For me, it’s perfectly ok when a query runs for 20 minutes, when it spares me some hours of setting up a specific environment for one specific dataset (and doing it again when I need current data two month later). And it would be no issue if the query runs much longer, in situations where it competes with several others. But of course, that’s not what I want to experience when I use a wikidata service to drive, e.g., an autosuggest function for selecting entities.
I understand that, but this is a shared server which is supposed to serve many users, and if we allow to run 20-minute queries on this service, soon enough it would become unusable. This is why we have 30-second limit on the server.

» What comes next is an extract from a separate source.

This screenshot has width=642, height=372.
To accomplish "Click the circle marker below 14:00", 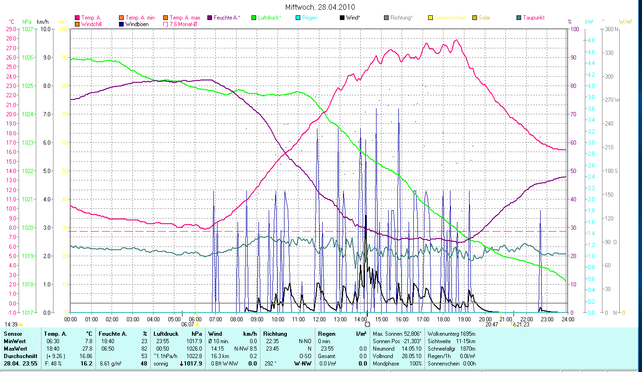I will pos(367,324).
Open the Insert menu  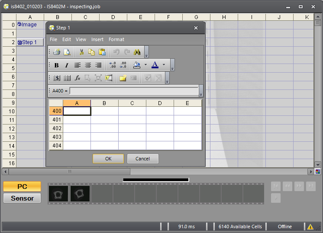pos(97,39)
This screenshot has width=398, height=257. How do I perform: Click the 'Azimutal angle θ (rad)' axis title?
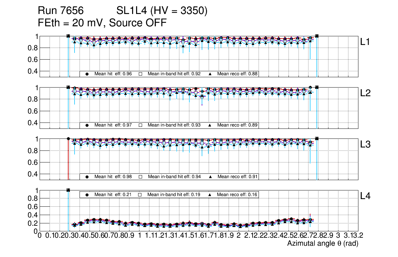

Now, we have considered having an option for the server or setup that allows to run longer queries, but currently we don't have one. It would require some budget allocation and work to make it, so it's not something we can have right now. There are use cases for very long queries and very large results, the current public service endpoint is just not good in serving them, because it's not what it was meant for.
And do you think the policies and limitations of different access strategies could be documented? These could include a high-reliability
I agree that limitations better to be documented, the problem is we don't know everything we may need to document. Such as "what are queries that may be bad". When I see something like "I want to download million-row dataset" I know it's probably a bit too much. But I can't have hard rule that says 1M-1 is ok, but 1M is too much.
preferred option). And on the other end of the spectrum something what allows people to experiment freely. Finally, the latter kind of
I'm not sure how I could maintain an endpoint that would allow people to do anything they want and still provide adequate experience for everybody. Maybe if we had infinite hardware resources... but we do not.
Otherwise, it is possible - and should not be extremely hard - to set one's own instance of the Query Service and use it for experimenting with heavy lifting. Of course, that would require resources - but there's no magic here, it'd require resources from us too, both in terms of hardware and people that would maintain it. So some things we can do now, some things we would be able to do later, and some things we probably would not be able to offer with any adequate quality.